10:14 Fri 04th Jun 2021
Question Author
One thing to add is that do I need to pay capital gain tax? But what would this based on since I never made a purchase? It was handed free to me thanks to my best friend.
It was your main residence so no tax if you sell it. If you rent it out the rents will count as income for tax purposes & if you later sold it there could be a charge to Capital Gains Tax. That was a good friend you had!
For Capital Gains if a disposal did not have an actual selling price (or was sold at other than market value) the Revenue would ask the District Valuer to provide a valuation at the appropriate date.
My understanding of UK Capital Gains Tax so far as gifts are concerned is that the gift would be valued at market price on the day it was gifted.
Question Author
davebro -thanks for your replies, but can you clarify what you means by the appropriate date? Is this the date when it was gifted?

For Capital Gains if a disposal did not have an actual selling price (or was sold at other than market value) the Revenue would ask the District Valuer to provide a valuation at the "appropriate date".
If you rented it out & later sold it then for CGT they would have to get a valuation of the property at the date it ceased to be your main residence. Then any gain would be the difference between that valuation & the price you sold at.

There is no CGT for the period you lived in it so the fact it was gifted to you is immaterial.
Question Author
I think it would be cleaner to sell it now so I maximised the money from the property.
If I am going to rent it out then, I will be paying income tax (which is reasonable as a tax payer). But if I decided to sell it on after I rented it out then I am liable for Capital Gain tax from the gifted date. Is this my correct understanding?
Question Author
Many thanks davbro - it is very clear now.
Yes - I wouldn't want to be a landlord in the current climate & you might have to spend money on it to bring it to a rentable condition with the necessary safety certificates.
You'll also have to make sure council tax is paid on both properties. If your partner is living alone now he/she will lose the single person discount
The house should be your primary house
you have held it legally for more than seven years

as primary residence - there is no capital gains - (so long as all the facts given are provable and you arent in venezuela and you 'call it your home')
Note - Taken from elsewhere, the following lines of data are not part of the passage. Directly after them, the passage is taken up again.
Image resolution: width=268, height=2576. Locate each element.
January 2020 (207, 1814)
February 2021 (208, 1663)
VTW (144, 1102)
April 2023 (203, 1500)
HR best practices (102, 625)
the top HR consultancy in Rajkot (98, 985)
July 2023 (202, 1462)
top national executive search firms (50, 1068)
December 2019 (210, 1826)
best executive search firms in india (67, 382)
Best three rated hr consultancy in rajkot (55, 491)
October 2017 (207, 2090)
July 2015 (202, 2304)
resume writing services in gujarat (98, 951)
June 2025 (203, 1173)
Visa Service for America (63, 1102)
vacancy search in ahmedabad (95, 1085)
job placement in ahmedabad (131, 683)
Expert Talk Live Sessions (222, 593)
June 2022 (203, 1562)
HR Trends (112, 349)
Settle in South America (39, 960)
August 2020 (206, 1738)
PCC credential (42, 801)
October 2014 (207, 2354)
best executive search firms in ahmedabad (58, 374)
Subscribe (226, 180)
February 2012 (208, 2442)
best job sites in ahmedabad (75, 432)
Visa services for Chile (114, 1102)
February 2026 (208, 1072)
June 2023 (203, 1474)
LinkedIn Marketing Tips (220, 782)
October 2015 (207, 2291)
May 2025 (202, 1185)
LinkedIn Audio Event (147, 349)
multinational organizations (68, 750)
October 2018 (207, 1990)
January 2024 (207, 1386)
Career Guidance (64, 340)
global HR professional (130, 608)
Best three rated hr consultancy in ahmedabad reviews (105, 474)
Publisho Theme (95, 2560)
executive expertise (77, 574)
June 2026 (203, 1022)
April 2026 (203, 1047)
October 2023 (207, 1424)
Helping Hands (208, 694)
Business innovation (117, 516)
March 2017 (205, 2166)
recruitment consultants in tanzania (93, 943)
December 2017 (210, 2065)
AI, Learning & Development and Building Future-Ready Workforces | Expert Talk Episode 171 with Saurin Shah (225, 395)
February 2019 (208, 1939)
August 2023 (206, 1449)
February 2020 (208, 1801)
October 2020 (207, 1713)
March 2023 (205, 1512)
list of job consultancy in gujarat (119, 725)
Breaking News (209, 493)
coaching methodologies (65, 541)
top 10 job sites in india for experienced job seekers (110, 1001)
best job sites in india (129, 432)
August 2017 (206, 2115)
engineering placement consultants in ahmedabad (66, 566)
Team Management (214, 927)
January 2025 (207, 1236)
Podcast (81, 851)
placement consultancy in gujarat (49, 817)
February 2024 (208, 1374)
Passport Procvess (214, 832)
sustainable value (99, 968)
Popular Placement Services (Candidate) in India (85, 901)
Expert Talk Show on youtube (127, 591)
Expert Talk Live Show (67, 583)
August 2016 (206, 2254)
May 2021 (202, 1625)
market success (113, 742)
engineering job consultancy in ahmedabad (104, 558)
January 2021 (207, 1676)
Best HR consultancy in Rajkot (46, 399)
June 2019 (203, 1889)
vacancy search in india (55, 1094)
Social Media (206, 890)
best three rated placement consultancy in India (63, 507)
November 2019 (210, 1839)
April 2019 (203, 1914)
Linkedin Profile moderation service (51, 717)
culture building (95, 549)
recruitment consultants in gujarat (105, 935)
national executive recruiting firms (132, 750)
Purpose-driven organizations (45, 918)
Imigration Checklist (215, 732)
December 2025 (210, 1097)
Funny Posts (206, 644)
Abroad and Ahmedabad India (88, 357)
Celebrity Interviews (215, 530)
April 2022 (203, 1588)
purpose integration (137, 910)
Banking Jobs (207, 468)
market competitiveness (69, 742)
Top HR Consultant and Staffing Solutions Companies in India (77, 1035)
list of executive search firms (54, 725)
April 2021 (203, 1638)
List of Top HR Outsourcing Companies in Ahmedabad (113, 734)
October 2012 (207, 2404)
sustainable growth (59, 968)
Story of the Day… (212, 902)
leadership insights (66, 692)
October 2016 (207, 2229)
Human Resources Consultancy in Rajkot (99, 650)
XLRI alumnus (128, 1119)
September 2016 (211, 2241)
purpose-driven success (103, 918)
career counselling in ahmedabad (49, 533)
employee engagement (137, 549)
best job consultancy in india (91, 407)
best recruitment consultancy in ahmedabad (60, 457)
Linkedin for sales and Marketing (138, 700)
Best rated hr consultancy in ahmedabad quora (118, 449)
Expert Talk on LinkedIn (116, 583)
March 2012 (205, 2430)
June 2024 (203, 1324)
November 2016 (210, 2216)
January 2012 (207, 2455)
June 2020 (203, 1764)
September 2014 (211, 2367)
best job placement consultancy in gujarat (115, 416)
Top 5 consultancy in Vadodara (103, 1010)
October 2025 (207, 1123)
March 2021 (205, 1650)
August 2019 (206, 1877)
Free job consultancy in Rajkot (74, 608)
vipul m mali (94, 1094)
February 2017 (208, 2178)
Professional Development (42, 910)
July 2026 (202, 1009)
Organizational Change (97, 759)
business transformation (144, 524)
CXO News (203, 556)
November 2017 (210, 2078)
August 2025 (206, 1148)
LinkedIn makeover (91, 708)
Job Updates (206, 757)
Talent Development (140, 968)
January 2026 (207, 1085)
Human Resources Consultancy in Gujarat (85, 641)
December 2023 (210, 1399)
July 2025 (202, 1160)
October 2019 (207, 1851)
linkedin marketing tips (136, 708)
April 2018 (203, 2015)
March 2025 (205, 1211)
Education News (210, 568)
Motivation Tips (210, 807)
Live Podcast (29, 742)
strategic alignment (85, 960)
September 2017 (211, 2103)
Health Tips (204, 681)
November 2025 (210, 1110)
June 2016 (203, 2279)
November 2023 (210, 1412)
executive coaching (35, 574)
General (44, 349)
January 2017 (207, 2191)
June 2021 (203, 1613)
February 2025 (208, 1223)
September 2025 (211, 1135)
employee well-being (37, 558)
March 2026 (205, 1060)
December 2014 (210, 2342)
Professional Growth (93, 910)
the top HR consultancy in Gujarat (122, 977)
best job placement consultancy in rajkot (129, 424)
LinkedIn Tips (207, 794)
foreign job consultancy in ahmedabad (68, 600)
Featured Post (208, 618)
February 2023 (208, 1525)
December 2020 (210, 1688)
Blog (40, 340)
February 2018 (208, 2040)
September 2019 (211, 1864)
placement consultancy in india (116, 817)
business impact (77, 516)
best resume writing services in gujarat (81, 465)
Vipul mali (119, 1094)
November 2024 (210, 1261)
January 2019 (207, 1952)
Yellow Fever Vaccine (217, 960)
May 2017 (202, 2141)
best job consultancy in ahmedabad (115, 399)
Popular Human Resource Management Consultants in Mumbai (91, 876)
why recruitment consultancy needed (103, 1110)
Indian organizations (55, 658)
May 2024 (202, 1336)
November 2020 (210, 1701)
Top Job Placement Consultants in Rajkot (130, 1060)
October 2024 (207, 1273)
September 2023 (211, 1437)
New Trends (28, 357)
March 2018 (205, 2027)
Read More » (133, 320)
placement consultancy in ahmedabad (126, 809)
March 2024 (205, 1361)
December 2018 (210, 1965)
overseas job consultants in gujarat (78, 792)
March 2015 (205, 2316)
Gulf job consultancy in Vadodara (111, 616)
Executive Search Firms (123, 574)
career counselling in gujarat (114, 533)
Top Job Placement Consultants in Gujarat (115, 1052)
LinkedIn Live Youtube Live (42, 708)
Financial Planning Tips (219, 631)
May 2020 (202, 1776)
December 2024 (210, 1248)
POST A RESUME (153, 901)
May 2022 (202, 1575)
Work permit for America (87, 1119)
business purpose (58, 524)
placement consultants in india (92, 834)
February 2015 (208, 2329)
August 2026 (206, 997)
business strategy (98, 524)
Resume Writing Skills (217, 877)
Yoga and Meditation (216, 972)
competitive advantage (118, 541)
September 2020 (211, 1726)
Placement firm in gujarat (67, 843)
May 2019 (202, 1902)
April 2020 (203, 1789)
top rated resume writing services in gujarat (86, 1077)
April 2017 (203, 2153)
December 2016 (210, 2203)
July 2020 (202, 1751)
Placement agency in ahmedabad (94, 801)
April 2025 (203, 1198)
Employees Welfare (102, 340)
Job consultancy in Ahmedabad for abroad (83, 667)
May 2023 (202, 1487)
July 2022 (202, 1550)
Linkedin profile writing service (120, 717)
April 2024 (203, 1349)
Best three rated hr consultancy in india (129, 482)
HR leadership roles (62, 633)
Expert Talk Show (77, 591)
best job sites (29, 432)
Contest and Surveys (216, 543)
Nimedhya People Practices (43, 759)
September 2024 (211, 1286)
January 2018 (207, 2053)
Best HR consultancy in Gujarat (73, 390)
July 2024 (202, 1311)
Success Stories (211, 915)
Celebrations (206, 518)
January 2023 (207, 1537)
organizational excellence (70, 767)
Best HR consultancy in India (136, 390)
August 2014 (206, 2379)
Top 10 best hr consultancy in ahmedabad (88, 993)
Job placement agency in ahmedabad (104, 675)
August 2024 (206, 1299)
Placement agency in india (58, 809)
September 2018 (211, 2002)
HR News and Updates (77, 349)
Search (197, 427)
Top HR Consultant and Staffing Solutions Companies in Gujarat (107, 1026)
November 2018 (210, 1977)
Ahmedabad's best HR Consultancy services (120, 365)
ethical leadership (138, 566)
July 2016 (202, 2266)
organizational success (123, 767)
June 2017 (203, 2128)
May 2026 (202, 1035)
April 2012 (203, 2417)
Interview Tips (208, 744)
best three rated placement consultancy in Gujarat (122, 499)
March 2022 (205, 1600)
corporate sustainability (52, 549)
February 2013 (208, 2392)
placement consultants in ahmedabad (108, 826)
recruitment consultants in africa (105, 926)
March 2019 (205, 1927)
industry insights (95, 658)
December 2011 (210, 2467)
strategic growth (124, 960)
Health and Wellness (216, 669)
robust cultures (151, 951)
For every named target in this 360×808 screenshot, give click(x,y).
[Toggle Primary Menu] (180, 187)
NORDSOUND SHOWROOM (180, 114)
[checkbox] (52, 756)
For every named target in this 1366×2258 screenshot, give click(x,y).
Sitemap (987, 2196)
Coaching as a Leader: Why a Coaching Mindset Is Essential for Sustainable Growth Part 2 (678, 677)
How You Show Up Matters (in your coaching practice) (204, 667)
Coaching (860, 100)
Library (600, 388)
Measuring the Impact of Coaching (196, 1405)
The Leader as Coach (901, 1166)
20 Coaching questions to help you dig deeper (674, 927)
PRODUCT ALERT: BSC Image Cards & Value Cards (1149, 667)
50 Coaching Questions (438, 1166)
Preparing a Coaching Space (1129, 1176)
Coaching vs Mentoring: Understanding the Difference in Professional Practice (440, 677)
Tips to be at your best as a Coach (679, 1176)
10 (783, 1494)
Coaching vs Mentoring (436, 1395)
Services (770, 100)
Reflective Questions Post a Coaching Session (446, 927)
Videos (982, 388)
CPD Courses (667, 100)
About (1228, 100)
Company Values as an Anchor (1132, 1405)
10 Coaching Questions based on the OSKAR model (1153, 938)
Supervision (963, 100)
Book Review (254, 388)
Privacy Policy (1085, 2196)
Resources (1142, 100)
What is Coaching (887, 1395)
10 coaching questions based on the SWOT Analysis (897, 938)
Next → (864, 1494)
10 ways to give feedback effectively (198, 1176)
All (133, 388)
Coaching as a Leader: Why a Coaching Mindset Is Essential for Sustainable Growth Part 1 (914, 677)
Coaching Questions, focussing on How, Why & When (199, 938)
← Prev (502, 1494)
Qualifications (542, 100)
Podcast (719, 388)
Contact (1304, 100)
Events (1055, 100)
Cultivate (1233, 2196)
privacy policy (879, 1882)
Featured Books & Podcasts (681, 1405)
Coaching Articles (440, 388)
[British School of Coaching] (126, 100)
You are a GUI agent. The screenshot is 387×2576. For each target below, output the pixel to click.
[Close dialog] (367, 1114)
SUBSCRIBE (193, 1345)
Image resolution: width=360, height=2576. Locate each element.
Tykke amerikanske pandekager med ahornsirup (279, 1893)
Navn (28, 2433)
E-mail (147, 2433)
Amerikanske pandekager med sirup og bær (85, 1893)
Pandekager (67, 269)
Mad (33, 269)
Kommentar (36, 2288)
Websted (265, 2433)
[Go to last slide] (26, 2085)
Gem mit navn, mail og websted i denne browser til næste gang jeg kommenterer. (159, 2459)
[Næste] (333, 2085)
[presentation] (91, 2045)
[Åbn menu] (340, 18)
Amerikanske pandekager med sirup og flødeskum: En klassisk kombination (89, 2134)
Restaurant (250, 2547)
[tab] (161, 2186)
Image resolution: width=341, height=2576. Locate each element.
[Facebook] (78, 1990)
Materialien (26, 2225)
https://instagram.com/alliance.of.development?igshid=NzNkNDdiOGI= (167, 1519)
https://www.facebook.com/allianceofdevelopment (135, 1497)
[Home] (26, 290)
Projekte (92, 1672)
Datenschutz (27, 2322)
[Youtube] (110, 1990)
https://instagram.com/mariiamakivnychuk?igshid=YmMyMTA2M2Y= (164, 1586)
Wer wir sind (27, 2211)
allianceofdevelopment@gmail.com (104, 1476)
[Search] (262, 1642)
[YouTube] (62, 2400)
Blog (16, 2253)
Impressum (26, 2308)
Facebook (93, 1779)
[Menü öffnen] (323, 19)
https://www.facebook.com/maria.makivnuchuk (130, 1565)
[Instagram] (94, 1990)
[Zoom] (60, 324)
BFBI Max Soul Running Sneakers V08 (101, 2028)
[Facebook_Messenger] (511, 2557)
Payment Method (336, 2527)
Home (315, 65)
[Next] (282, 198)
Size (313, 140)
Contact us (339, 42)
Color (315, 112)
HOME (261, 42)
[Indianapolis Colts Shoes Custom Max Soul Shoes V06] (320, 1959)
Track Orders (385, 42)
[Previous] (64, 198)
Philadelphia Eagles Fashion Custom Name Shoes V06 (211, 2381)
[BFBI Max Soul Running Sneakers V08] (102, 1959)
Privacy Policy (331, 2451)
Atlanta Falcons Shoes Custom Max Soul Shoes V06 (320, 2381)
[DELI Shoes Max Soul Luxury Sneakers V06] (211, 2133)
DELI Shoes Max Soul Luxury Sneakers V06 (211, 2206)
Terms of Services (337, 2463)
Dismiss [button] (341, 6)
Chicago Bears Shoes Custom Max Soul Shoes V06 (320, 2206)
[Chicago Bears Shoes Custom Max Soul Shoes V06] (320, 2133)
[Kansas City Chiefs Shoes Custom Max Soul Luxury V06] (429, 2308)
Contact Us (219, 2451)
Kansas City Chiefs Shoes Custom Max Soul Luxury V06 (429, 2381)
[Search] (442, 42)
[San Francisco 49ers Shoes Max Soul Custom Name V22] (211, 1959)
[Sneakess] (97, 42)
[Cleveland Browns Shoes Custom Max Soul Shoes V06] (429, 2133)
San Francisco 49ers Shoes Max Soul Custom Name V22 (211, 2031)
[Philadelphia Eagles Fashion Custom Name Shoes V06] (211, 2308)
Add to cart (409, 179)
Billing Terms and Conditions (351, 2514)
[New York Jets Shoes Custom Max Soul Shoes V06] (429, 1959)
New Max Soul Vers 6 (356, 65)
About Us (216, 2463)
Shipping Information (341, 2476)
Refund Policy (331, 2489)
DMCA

The nature of the transfer is vital - when you sell the solicitor will inform the tax authorities

(Let us call the transferor T - T needs to be no where near. He also if the house was NOT the primary residence, should have made a CGT payment at the time of transfer. these are issues for T - - you're not marrying T are you?)
// I am liable for Capital Gain tax from the gifted date//
nine month grace period - may have changed

https://www.gov.uk/tax-sell-home/let-out-part-of-home

the calculation is slightly different to what Davebro has said
I hope you enjoy moving in to your other half ;-)
Question Author
I have a quote from a local solicitor for approx £900. The solicitor also states that my friend also need a legal financial adviser. Is this another independent solicitor?

I guess my solicitor won't engage with my friend to get the legal paper signed, except via my friend's legal financial adviser (solicitor?).
Is this the friend who "gave" you the house - are you saying he still legally owns it & it still needs to be formally conveyanced to you?
so in fact it hasnt yet been gifted to you? if you dont own it you cant sell or rent it
Question Author
To clarify, I am in the process of gifting the property to a friend, and my solicitor is asking my friend to seek independent advice.
So your gifting s property that was gifted to you ?
Question Author
@bobbinwales - The property I own was never gifted to me, I bought it and paid off the mortgage a number of years ago.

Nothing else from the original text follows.